Set task: Put every line of the entries below into a JSON list of strings, with one string for each line and blank lines omitted.

Target pointing data

* Start *

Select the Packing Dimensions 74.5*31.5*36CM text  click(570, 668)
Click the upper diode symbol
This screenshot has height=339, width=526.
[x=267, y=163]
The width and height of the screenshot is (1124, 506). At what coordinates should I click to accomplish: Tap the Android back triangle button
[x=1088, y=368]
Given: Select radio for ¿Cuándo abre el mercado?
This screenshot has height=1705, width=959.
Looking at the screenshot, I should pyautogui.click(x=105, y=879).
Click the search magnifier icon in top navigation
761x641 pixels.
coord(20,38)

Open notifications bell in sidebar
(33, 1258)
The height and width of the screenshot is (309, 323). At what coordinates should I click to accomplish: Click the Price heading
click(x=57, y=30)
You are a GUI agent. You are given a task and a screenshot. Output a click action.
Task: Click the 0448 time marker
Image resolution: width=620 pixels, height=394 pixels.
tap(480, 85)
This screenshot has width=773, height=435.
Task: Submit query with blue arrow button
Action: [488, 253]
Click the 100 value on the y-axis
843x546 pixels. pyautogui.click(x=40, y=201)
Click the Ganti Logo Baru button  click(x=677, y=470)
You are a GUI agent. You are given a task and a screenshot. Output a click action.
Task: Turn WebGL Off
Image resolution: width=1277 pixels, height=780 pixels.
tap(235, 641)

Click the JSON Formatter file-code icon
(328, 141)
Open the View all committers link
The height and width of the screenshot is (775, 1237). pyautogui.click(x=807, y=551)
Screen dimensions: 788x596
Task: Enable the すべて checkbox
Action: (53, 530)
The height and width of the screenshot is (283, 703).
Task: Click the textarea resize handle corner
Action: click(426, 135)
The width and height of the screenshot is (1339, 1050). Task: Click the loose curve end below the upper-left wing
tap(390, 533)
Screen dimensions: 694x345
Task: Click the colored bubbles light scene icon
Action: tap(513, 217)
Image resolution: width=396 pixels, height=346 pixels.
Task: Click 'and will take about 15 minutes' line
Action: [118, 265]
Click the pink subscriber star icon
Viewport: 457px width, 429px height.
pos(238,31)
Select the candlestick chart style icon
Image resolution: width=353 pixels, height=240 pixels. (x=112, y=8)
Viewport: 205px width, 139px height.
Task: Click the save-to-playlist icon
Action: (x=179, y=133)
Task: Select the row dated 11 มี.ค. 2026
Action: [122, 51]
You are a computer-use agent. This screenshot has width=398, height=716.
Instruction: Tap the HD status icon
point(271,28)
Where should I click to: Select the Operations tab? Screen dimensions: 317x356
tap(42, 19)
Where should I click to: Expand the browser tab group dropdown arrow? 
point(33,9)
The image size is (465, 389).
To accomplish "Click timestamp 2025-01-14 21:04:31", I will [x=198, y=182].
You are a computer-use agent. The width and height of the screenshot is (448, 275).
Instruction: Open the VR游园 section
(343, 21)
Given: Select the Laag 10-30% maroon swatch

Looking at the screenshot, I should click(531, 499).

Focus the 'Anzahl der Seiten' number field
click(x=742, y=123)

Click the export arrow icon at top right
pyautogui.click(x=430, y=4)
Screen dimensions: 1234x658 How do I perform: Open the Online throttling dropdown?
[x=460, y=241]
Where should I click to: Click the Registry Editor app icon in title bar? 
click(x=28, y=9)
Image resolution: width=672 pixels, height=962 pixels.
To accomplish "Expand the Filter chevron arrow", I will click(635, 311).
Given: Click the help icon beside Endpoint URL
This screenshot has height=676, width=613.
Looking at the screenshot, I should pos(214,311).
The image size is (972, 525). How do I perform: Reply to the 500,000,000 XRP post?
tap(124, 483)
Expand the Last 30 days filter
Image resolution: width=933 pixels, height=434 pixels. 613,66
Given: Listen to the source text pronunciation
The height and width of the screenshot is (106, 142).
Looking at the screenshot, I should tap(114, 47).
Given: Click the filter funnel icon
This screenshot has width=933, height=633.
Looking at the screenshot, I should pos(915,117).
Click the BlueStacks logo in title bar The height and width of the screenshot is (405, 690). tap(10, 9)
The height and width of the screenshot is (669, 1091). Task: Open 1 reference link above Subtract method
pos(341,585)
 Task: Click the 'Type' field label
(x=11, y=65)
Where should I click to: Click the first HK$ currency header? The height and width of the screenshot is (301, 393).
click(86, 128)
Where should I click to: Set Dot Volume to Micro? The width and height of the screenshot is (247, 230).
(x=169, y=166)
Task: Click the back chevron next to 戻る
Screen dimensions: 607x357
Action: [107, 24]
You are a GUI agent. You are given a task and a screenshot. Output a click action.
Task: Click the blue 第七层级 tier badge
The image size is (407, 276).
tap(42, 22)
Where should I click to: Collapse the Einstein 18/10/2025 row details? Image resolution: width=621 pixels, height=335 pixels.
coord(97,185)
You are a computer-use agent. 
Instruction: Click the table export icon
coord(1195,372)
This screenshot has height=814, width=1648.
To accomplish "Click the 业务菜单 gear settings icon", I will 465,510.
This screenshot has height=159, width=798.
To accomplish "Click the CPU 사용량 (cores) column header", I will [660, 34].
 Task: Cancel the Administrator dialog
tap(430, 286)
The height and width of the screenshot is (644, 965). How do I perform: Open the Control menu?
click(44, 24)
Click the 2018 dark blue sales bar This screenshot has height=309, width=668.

* End *

Output for this task:
[
  "Select the Packing Dimensions 74.5*31.5*36CM text  click(570, 668)",
  "Click the upper diode symbol",
  "This screenshot has height=339, width=526.",
  "[x=267, y=163]",
  "The width and height of the screenshot is (1124, 506). At what coordinates should I click to accomplish: Tap the Android back triangle button",
  "[x=1088, y=368]",
  "Given: Select radio for ¿Cuándo abre el mercado?",
  "This screenshot has height=1705, width=959.",
  "Looking at the screenshot, I should pyautogui.click(x=105, y=879).",
  "Click the search magnifier icon in top navigation",
  "761x641 pixels.",
  "coord(20,38)",
  "Open notifications bell in sidebar",
  "(33, 1258)",
  "The height and width of the screenshot is (309, 323). At what coordinates should I click to accomplish: Click the Price heading",
  "click(x=57, y=30)",
  "You are a GUI agent. You are given a task and a screenshot. Output a click action.",
  "Task: Click the 0448 time marker",
  "Image resolution: width=620 pixels, height=394 pixels.",
  "tap(480, 85)",
  "This screenshot has width=773, height=435.",
  "Task: Submit query with blue arrow button",
  "Action: [488, 253]",
  "Click the 100 value on the y-axis",
  "843x546 pixels. pyautogui.click(x=40, y=201)",
  "Click the Ganti Logo Baru button  click(x=677, y=470)",
  "You are a GUI agent. You are given a task and a screenshot. Output a click action.",
  "Task: Turn WebGL Off",
  "Image resolution: width=1277 pixels, height=780 pixels.",
  "tap(235, 641)",
  "Click the JSON Formatter file-code icon",
  "(328, 141)",
  "Open the View all committers link",
  "The height and width of the screenshot is (775, 1237). pyautogui.click(x=807, y=551)",
  "Screen dimensions: 788x596",
  "Task: Enable the すべて checkbox",
  "Action: (53, 530)",
  "The height and width of the screenshot is (283, 703).",
  "Task: Click the textarea resize handle corner",
  "Action: click(426, 135)",
  "The width and height of the screenshot is (1339, 1050). Task: Click the loose curve end below the upper-left wing",
  "tap(390, 533)",
  "Screen dimensions: 694x345",
  "Task: Click the colored bubbles light scene icon",
  "Action: tap(513, 217)",
  "Image resolution: width=396 pixels, height=346 pixels.",
  "Task: Click 'and will take about 15 minutes' line",
  "Action: [118, 265]",
  "Click the pink subscriber star icon",
  "Viewport: 457px width, 429px height.",
  "pos(238,31)",
  "Select the candlestick chart style icon",
  "Image resolution: width=353 pixels, height=240 pixels. (x=112, y=8)",
  "Viewport: 205px width, 139px height.",
  "Task: Click the save-to-playlist icon",
  "Action: (x=179, y=133)",
  "Task: Select the row dated 11 มี.ค. 2026",
  "Action: [122, 51]",
  "You are a computer-use agent. This screenshot has width=398, height=716.",
  "Instruction: Tap the HD status icon",
  "point(271,28)",
  "Where should I click to: Select the Operations tab? Screen dimensions: 317x356",
  "tap(42, 19)",
  "Where should I click to: Expand the browser tab group dropdown arrow? ",
  "point(33,9)",
  "The image size is (465, 389).",
  "To accomplish \"Click timestamp 2025-01-14 21:04:31\", I will [x=198, y=182].",
  "You are a computer-use agent. The width and height of the screenshot is (448, 275).",
  "Instruction: Open the VR游园 section",
  "(343, 21)",
  "Given: Select the Laag 10-30% maroon swatch",
  "Looking at the screenshot, I should click(531, 499).",
  "Focus the 'Anzahl der Seiten' number field",
  "click(x=742, y=123)",
  "Click the export arrow icon at top right",
  "pyautogui.click(x=430, y=4)",
  "Screen dimensions: 1234x658 How do I perform: Open the Online throttling dropdown?",
  "[x=460, y=241]",
  "Where should I click to: Click the Registry Editor app icon in title bar? ",
  "click(x=28, y=9)",
  "Image resolution: width=672 pixels, height=962 pixels.",
  "To accomplish \"Expand the Filter chevron arrow\", I will click(635, 311).",
  "Given: Click the help icon beside Endpoint URL",
  "This screenshot has height=676, width=613.",
  "Looking at the screenshot, I should pos(214,311).",
  "The image size is (972, 525). How do I perform: Reply to the 500,000,000 XRP post?",
  "tap(124, 483)",
  "Expand the Last 30 days filter",
  "Image resolution: width=933 pixels, height=434 pixels. 613,66",
  "Given: Listen to the source text pronunciation",
  "The height and width of the screenshot is (106, 142).",
  "Looking at the screenshot, I should tap(114, 47).",
  "Given: Click the filter funnel icon",
  "This screenshot has width=933, height=633.",
  "Looking at the screenshot, I should pos(915,117).",
  "Click the BlueStacks logo in title bar The height and width of the screenshot is (405, 690). tap(10, 9)",
  "The height and width of the screenshot is (669, 1091). Task: Open 1 reference link above Subtract method",
  "pos(341,585)",
  " Task: Click the 'Type' field label",
  "(x=11, y=65)",
  "Where should I click to: Click the first HK$ currency header? The height and width of the screenshot is (301, 393).",
  "click(86, 128)",
  "Where should I click to: Set Dot Volume to Micro? The width and height of the screenshot is (247, 230).",
  "(x=169, y=166)",
  "Task: Click the back chevron next to 戻る",
  "Screen dimensions: 607x357",
  "Action: [107, 24]",
  "You are a GUI agent. You are given a task and a screenshot. Output a click action.",
  "Task: Click the blue 第七层级 tier badge",
  "The image size is (407, 276).",
  "tap(42, 22)",
  "Where should I click to: Collapse the Einstein 18/10/2025 row details? Image resolution: width=621 pixels, height=335 pixels.",
  "coord(97,185)",
  "You are a computer-use agent. ",
  "Instruction: Click the table export icon",
  "coord(1195,372)",
  "This screenshot has height=814, width=1648.",
  "To accomplish \"Click the 业务菜单 gear settings icon\", I will 465,510.",
  "This screenshot has height=159, width=798.",
  "To accomplish \"Click the CPU 사용량 (cores) column header\", I will [660, 34].",
  " Task: Cancel the Administrator dialog",
  "tap(430, 286)",
  "The height and width of the screenshot is (644, 965). How do I perform: Open the Control menu?",
  "click(44, 24)",
  "Click the 2018 dark blue sales bar This screenshot has height=309, width=668."
]